To evaluate the diagnostic yield of VCE and rate of therapeutic intervention for OOGIB for inpatients and outpatients with respect to timing of the intervention.
Retrospective cohort study.
Tertiary academic center.
Patients who had VCE for OOGIB between August 2008 and August 2010.
VCE for inpatients versus outpatients.
Diagnostic yield and rate of therapeutic intervention for inpatients versus outpatients.
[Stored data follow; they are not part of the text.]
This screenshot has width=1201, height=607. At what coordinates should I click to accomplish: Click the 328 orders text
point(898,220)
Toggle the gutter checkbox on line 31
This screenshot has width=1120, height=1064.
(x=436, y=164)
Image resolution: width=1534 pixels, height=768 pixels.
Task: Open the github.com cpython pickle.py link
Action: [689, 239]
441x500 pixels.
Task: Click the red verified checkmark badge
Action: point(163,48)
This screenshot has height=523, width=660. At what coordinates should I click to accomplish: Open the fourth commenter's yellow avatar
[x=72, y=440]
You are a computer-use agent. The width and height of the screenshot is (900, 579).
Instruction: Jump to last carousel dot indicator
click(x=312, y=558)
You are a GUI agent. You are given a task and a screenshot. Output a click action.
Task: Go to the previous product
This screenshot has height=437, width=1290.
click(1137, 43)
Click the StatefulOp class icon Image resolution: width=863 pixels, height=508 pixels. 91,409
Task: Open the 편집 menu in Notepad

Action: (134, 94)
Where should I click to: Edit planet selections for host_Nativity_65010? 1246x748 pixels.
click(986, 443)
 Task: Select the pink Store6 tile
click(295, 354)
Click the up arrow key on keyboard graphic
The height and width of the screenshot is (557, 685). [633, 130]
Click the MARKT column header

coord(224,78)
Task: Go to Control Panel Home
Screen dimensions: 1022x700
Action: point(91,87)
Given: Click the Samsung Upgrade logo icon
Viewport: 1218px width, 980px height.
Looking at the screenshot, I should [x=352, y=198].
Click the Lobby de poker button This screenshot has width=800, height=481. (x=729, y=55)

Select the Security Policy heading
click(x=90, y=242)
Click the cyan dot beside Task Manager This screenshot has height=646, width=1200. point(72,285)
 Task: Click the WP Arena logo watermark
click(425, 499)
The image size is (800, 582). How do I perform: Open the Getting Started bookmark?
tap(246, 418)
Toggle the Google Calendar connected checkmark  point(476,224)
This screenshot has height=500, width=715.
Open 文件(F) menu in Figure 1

One hundred forty-four inpatients (65 women) and 116 outpatients (49 women) were included. Diagnostic yield was 65.9 % for inpatients versus 53.4 % for outpatients (P = .054). Inpatients were divided into those who had VCE within 3 days (<3 days; n = 90) of admission versus after 3 days (>3 days; n = 54). Active bleeding and/or an angioectasia was found in 44.4 % of the <3-day group compared with 27.8 % of the >3-day group (P = .046) versus 25.8 % of the outpatients. Therapeutic intervention was performed in 18.9 % of the <3-day group versus 7.4 % of the >3-day group (P = .046) versus 10.3 % of outpatients. Diagnostic yield and therapeutic intervention rate between the >3-day group and outpatients were not significantly different. Length of stay (days) was less in the <3-day cohort, at 6.1 versus 10.3 in the >3-day cohort (P < .0001).
Long-term outcomes were not studied. This was a retrospective study.
Early deployment of VCE within 3 days of admission results in a higher diagnostic yield and therapeutic intervention rate and an associated reduction of length of stay.